The outages in Mary Region began in mid-June, as temperatures pushed past 40 degrees Celsius, according to Turkmen.news and RFE/RL’s Turkmen service. Residents said power was cut three to four hours at a time, almost every day, leaving air conditioners, refrigerators and water pumps useless. In Bayramaly district, locals said the voltage drops so low that a fridge will not run.
On 17 June, several hundred people, most of them women, gathered outside the regional administration in Mary and demanded to see the governor. In a country counted among the world’s most repressive, where protest is rare and dissent is punished, that alone was striking. Police were sent to disperse them. The crowd stayed. The governor came out and promised a fix.

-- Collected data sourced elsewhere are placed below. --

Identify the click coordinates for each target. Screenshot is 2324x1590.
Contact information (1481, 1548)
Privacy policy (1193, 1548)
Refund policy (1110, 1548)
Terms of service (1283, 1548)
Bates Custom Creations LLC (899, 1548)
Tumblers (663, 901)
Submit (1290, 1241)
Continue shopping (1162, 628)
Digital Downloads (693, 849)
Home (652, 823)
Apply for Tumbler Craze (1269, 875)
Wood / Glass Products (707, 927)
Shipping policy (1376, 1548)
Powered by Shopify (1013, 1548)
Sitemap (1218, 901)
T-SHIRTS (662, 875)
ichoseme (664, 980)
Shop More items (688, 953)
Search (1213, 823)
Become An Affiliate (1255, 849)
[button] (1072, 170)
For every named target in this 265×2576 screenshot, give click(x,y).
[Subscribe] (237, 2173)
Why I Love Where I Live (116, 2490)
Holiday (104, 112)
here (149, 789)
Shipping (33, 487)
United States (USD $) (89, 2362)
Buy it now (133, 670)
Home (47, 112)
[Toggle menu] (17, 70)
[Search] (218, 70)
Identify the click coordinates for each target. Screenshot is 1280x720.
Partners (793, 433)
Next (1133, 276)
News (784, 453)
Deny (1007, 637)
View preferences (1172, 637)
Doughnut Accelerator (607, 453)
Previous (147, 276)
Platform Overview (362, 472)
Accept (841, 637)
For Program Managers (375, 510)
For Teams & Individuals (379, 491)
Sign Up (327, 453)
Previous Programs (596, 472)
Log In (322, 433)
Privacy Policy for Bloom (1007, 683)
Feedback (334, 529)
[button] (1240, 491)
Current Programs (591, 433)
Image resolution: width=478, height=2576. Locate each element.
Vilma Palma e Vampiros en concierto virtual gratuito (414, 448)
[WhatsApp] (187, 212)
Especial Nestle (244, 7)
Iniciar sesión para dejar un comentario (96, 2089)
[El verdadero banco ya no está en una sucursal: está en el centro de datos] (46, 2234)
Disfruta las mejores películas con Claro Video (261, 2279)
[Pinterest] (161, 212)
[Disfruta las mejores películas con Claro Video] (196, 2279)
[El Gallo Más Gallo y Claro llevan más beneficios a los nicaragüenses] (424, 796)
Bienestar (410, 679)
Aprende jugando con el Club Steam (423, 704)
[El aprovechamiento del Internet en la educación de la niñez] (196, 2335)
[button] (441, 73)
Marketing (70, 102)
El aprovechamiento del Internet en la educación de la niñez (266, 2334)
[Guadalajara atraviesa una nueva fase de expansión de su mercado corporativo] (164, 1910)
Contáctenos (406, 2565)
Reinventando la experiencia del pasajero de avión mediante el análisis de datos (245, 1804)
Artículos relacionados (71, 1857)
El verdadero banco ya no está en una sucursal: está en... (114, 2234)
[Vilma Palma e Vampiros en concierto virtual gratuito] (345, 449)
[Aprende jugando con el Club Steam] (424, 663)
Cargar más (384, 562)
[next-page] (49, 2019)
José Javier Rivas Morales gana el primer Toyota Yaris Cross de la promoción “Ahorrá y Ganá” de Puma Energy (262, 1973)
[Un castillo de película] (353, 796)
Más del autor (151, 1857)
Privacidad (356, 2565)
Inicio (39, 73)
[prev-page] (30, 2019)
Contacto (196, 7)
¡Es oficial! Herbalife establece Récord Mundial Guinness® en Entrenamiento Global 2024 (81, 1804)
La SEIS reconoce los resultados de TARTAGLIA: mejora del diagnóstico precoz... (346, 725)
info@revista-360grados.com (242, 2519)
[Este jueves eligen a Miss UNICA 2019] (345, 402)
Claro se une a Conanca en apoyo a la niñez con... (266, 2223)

The state’s follow-up was personnel. Inspections led to the dismissal of several local officials, and authorities promised to replace worn-out transformers in Bayramaly. Residents say the cuts have continued and that no upgrades have been announced for other districts. Some locals allege officials had been diverting power to commercial clients for payment while rationing homes.
Turkmenistan sells gas to China by the pipeline. It cannot reliably light a region of its own.
The irony writes itself, and it runs deeper than irony. Turkmenistan sits on the fourth-largest gas reserves on earth and ships gas to China by pipeline. It cannot reliably light a region of its own, because the money goes into export infrastructure while the domestic grid is left to age. Firing a governor’s deputies does not buy a transformer.
This is the same story the region keeps telling in different accents. Kazakhstan loses a fifth of its power in old lines. Kyrgyzstan rations in winter. Turkmenistan blacks out in summer. The grids across Central Asia were built in Soviet decades for Soviet loads, and the bill for thirty years of deferred maintenance is coming due as the heat rises and the appliances multiply. The fix is unglamorous and costly, and it does not photograph like a pipeline deal.